Oct.30.2007 @ 10:50 PM
Ableton Live annoys the shit out of me with the numerical values appearing in the bottom left corner and not at the knob. It can be handy to have numerical input.. if you know you want it about halfway, you can just type in "50" and then maybe tweak it a little. I find that faster, and often easier, than twisting the knob to the halfway point on many vsts.

As far my eyes slowly get worse with age, I find the hardware look to be increasingly annoying. I'm more of a half hardware/half enterprise person.. leaning towards enterprise. Image-line did a nice job with Toxic III.. single page with all the necessary controls without going nuts. Contralogic's Feldspar has a nice, subtle look and Vember Audio's Surge packs a lot into a single page layout without it feeling claustrophobic (the way you assign modulators to the sliders is also genius.) NI did a nice job with Massive, but I've never liked the UI of Kontakt or Battery that much. Dblue Glitch is kinda cool, but inconsistent with the application of 3d elements and hello kitty-ness. I think my favourite UI is probably Novation V-station.. I love the way the knobs respond; they are easy to grab and I never wonder if I've grabbed the wrong one. They could lose the fake hardware "box" look but otherwise I like it.



Oct.30.2007 @ 10:53 PM
My biggest problem with all plugins are the knobs!!

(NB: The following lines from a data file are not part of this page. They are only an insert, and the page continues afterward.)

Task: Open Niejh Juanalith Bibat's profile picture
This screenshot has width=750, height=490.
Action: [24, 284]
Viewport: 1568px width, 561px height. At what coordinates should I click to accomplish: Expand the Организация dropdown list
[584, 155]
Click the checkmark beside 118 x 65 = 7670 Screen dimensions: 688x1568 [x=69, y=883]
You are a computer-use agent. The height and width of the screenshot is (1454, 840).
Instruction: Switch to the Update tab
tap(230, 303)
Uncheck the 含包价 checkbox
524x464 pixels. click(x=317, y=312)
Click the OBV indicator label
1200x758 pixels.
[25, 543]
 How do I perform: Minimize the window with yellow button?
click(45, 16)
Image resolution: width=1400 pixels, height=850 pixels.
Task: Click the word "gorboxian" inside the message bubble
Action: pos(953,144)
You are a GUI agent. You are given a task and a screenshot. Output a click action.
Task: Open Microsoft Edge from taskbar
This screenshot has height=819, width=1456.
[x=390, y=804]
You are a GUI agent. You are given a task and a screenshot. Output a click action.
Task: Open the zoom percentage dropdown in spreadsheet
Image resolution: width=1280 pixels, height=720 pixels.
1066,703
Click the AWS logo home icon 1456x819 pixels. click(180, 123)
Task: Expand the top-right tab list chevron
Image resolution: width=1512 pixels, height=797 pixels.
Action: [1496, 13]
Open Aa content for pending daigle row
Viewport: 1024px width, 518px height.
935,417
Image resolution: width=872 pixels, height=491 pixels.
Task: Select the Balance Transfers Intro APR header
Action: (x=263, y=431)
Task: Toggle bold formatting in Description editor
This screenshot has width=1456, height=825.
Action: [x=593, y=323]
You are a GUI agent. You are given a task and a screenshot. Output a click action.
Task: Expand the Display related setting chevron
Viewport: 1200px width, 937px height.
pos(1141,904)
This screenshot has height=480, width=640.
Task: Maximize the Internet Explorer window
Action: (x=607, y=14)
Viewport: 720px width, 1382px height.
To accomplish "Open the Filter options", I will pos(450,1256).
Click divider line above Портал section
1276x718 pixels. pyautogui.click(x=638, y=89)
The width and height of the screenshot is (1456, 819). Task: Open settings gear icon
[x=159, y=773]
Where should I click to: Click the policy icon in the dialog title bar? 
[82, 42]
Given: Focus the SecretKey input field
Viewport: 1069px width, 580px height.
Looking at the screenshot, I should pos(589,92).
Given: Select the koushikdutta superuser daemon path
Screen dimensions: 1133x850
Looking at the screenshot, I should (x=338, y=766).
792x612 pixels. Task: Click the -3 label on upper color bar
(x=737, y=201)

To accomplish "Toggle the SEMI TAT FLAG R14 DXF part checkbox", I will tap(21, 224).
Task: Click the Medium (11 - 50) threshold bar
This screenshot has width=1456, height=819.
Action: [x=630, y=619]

Knobs are for the axial rotation of the human hand not the linear sliding of a mouse or touchpad. Sliders translate better with computer intefaces available today and give better visual of their position...MPG-80...

Also, you can have two levels interface; the default, obvious control panel and the hidden parametric control panel accessed via the geek button.


Oct.30.2007 @ 10:55 PM
I don't mind Star Trek as long as the controls' functions are clear. I don't want to move an orb around a pond like Kai's Power Tools, unless that's really the best way to control the plug. (Dr D is a good example.) Vintage-based UIs at least give a point of reference. I agree that sliders are better than knobs for most functions. Also that you guys do a great job at keeping number of parameters to the usable range. Those two UIs you linked made me throw up in my mouth a little bit.

I'll bet vintage-based UIs sell much more than Star Trek. I remember the AES show when I figured out that metal knobs = charge $200 more for the product. Now who's rambling?